Le temps de l’ouverture des camps implique une confrontation avec l’énormité d’un événement qui excède de toutes parts les repères traditionnels du réel et du rationnel, et qui va vite toucher un large public à travers des modes de publicité spécifiques, qui valident sa réalité hyperbolique jusqu’ici en attente d’un réel processus d’attestation.

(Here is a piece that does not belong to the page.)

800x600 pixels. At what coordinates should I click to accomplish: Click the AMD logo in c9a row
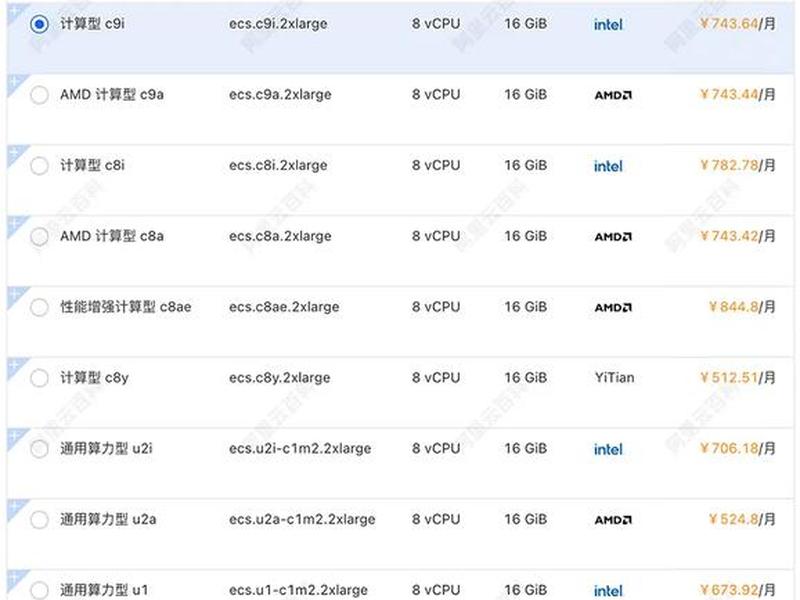coord(613,95)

Ainsi c’est à l’image photographique (et plus globalement à l’image analogique) que reviendra la tâche de faire partager au plus grand nombre et avec la plus grande efficacité possible les informations relatives à l’ouverture des camps.

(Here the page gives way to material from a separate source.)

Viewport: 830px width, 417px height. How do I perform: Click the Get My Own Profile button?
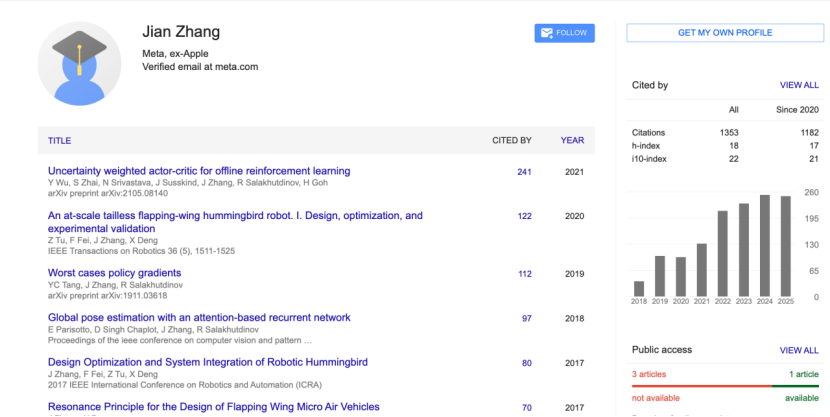724,33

S’il est juste de considérer avec Pierre Nora que tout événement est pour une grande part le produit d’une intention et d’une politique médiatiques (dans le cas présent d’une politique volontariste de diffusion des images des camps), il est tout aussi juste de considérer que l’événement est également toujours adressé à un ou des sujets qui le vivent ou le constatent, qui en sont les acteurs ou les victimes. L’événement doit être envisagé comme une réalité bicéphale dont il faut étudier conjointement les deux aspects. C’est pourquoi je voudrais au cours de cette première partie prendre pour objet le trajet qui fait de l’événement une réalité vécue avant d’être une réalité communiquée, montrée et témoignée. Dans la perspective d’une généalogie mémorielle, il apparaît indispensable de revenir en détails sur le temps de la communication et de la découverte, où sont nés les premiers éléments de représentation et de compréhension des camps et du génocide. Ce moment séminal de la connaissance implique également une articulation voire une concurrence 26entre différents types de média et différents régimes discursifs susceptibles de le prendre en charge pour lui donner forme et sens. Il s’agit en ce sens de mettre en relief les principes de hiérarchisation et de catégorisation à l’œuvre dans la communication de l’événement pour arriver à déterminer les fondements d’une mémoire des camps et du génocide nécessairement partielle, appelée à être discutée, complétée et remodelée au gré de l’évolution des contextes mémoriels et historiques.